→ Exercise directions: Each line from the one containing "Image resolution: width=900" through the last line of the data below is to be written out verbatim, and nothing more.

→ Source material:
+ + +

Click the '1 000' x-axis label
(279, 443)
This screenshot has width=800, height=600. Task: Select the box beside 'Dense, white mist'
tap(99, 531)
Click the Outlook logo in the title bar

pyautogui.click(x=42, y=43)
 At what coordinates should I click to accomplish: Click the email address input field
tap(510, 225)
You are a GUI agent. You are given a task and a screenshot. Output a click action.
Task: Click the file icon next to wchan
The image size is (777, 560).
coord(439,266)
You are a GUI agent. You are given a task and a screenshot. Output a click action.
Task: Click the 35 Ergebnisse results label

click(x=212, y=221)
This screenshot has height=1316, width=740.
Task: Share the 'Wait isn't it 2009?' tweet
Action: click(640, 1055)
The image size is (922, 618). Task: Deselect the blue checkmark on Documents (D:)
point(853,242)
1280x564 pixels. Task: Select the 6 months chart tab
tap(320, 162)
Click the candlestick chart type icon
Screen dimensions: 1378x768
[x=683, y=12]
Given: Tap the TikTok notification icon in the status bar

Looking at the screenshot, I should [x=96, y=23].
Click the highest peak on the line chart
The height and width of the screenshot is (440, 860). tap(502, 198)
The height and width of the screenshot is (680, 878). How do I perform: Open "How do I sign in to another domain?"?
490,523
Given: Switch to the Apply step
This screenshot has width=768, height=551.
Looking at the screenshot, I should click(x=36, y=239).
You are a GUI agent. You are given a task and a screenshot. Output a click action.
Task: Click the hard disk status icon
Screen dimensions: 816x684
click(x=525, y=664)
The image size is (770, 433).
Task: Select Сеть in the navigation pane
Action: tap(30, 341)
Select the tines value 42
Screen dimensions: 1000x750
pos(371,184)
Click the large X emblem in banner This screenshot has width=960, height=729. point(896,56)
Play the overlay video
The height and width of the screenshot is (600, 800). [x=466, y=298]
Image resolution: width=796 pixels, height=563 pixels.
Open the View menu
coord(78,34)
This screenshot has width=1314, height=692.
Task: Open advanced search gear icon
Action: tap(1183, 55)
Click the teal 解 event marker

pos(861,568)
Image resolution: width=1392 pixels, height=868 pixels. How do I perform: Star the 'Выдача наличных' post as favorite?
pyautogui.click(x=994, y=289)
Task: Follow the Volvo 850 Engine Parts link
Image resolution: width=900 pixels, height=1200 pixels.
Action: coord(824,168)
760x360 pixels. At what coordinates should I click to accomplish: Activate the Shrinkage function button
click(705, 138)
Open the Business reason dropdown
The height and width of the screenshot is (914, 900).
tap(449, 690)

+ + +

→ Exercise answer:
Image resolution: width=900 pixels, height=1200 pixels.
Action: coord(824,168)
760x360 pixels. At what coordinates should I click to accomplish: Activate the Shrinkage function button
click(705, 138)
Open the Business reason dropdown
The height and width of the screenshot is (914, 900).
tap(449, 690)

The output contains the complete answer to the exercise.